(Tâche courte 1)
Dans les entrées, recopiez les lignes à partir de celle qui contient « Viewport: 890px width, 664px » jusqu'à la fin des entrées, en remplaçant « Viewport » par « Display » et sans rien modifier d'autre.
─── Extrait du texte ───
Jeudi 2 mars, le magazine de la RTS Temps Présent a diffusé une émission intitulée « Détransition, ils ont changé de sexe et ils regrettent » qui suscite un important buzz sur les réseaux sociaux et dans les médias tout court (Blick du 06.03, Tribune de Genève 13.03).
ÉPICÈNE, plus grande association trans* de Suisse romande, ne s’est associée à aucun communiqué de presse ou pétition en lien avec cette très médiocre émission, mais n’est pas restée sans réaction, bien qu’elle n’ait pas été contactée par Temps Présent.
Le soir même nous avons discuté avec une spécialiste en communication et une de nos avocates. Force a été de constater que l’émission n’appelle pas à la haine envers les personnes transgenres, mais qu’elle souligne au contraire habilement que nombre d’entre elles vivent bien mieux leur vie après ce dur chemin. Elle fait même témoigner à la fin une personne qui confirme la qualité de son existence post transition, mais critique les associations. Il est par conséquent faux d’accuser l’émission de transphobie au sens du droit et difficile d’entreprendre des mesures judiciaires avec une quelconque chance de succès.
─── Données fournies ───
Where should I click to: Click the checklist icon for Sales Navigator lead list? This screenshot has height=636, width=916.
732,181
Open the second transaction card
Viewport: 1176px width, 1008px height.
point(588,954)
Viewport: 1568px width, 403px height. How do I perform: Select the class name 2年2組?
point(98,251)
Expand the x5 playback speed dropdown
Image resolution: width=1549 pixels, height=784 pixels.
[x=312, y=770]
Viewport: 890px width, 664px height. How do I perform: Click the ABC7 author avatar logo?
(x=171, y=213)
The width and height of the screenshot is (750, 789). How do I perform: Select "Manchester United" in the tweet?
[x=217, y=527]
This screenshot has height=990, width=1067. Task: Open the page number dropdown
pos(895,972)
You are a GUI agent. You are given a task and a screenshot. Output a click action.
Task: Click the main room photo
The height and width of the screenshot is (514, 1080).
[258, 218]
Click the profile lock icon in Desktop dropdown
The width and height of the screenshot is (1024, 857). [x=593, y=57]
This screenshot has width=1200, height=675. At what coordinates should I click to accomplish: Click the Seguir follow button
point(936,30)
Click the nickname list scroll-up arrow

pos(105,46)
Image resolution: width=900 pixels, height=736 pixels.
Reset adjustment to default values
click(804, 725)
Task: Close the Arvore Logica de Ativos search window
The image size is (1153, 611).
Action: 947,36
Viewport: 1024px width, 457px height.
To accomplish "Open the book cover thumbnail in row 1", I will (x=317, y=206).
───
(Tâche courte 2)
D'après l'extrait du texte, avec qui ÉPICÈNE a-t-elle discuté le soir même de la diffusion ?

(Résultat attendu 1)
Display: 890px width, 664px height. How do I perform: Click the ABC7 author avatar logo?
(x=171, y=213)
The width and height of the screenshot is (750, 789). How do I perform: Select "Manchester United" in the tweet?
[x=217, y=527]
This screenshot has height=990, width=1067. Task: Open the page number dropdown
pos(895,972)
You are a GUI agent. You are given a task and a screenshot. Output a click action.
Task: Click the main room photo
The height and width of the screenshot is (514, 1080).
[258, 218]
Click the profile lock icon in Desktop dropdown
The width and height of the screenshot is (1024, 857). [x=593, y=57]
This screenshot has width=1200, height=675. At what coordinates should I click to accomplish: Click the Seguir follow button
point(936,30)
Click the nickname list scroll-up arrow

pos(105,46)
Image resolution: width=900 pixels, height=736 pixels.
Reset adjustment to default values
click(804, 725)
Task: Close the Arvore Logica de Ativos search window
The image size is (1153, 611).
Action: 947,36
Display: 1024px width, 457px height.
To accomplish "Open the book cover thumbnail in row 1", I will (x=317, y=206).

(Résultat attendu 2)
Avec une spécialiste en communication et une de ses avocates.